How the Trumpet Got Its Toot
A Children’s Opera by Anthony Plog
Based on a story by Ronald Kidd
Produced by Utah Opera, 2004
Once upon a time, a Trumpet was born to a pair of ordinary brass candlesticks. So begins a musical fable that introduces the instruments of the orchestra, while dealing in a charming, humorous way with themes that have always faced young people: leaving home to pursue one’s destiny, trying to discover what that destiny is, learning life’s lessons, dealing with rejection and failure, and following our dreams.
In Act One, the Trumpet realizes that he is not meant to be a candlestick but instead wants to play music. He meets a traveling Tuba named Joe, who describes a town called Sinfonia, where music is everywhere and the instruments of the orchestra live in harmony. The Trumpet, eager to go there, tearfully leaves his parents and sets out for Sinfonia with Joe to pursue his dreams.
Upon arriving in Sinfonia, the Trumpet is befriended by a Flute, who shows him that music can express joy, sadness, and the deepest desires of us all. As she finishes, a messenger announces a contest to determine who will be the Mayor’s new herald. Excited, the Trumpet decides to enter the contest.
A festive atmosphere opens Act Two as the crowd gathers for the contest. When the competition begins, each instrument or instrumental group auditions, so that we meet the instruments of the orchestra, discovering their unique sounds and personalities. The Trumpet, the last to audition, splatters the notes of a fanfare.
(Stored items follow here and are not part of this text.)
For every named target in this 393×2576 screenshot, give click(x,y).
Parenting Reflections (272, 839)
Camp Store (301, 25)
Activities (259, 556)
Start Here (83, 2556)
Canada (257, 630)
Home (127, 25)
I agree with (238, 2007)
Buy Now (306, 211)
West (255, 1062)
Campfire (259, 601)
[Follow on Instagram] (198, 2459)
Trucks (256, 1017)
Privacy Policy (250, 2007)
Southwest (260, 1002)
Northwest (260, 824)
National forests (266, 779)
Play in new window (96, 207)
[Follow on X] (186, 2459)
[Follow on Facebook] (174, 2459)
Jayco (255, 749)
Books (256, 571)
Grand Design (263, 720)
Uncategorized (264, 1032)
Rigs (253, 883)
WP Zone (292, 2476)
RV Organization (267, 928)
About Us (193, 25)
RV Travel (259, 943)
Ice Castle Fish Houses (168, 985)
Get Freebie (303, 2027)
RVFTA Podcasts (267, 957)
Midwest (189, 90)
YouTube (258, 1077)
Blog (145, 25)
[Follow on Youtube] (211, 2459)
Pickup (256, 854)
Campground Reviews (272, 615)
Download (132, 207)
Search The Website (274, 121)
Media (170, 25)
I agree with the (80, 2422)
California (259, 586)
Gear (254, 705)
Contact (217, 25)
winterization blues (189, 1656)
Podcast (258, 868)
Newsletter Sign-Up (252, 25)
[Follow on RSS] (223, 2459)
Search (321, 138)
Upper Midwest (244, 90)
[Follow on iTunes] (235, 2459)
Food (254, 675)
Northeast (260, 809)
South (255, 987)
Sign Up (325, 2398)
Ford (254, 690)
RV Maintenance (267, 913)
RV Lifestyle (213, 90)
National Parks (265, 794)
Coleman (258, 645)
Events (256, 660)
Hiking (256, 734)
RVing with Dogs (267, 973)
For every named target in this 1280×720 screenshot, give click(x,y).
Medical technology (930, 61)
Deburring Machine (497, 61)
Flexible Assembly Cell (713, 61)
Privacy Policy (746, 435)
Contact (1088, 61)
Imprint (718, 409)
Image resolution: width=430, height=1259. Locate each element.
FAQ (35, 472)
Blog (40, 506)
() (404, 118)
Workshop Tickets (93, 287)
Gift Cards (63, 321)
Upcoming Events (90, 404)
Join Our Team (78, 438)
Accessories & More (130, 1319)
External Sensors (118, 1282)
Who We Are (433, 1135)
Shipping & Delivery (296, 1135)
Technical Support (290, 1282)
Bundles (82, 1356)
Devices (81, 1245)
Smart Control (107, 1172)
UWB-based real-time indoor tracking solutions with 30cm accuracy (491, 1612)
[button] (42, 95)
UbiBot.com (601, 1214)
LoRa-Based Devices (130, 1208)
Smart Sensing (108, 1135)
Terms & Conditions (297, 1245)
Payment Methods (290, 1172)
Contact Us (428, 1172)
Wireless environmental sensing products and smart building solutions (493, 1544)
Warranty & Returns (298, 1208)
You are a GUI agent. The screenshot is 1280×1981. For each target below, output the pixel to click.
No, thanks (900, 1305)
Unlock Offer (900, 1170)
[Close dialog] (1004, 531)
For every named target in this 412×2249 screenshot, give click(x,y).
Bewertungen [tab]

The instruments laugh, and he slumps off in disgrace.
Several hours later, a disconsolate Trumpet walks the deserted streets of Sinfonia, wondering if he will ever discover his destiny. He notices that embers from the festival have started a fire, which is spreading through the town. The Trumpet yells for help, playing a fanfare loud and true. Windows open, people emerge, and they manage to put out the fire. The Trumpet’s fanfare has saved Sinfonia! He is appointed as the Mayor's new herald, finding his true calling at last.
“In the tradition of ‘Young Person’s Guide to the Orchestra’ and ‘Peter and the Wolf’ comes Anthony Plog’s ‘How the Trumpet Got Its Toot,’ a fun little fable that acquaints listeners with orchestral instruments while delivering a useful lesson about perseverance, hard work, and finding one’s voice….. ‘Trumpet’ finds its voice, and it sings.”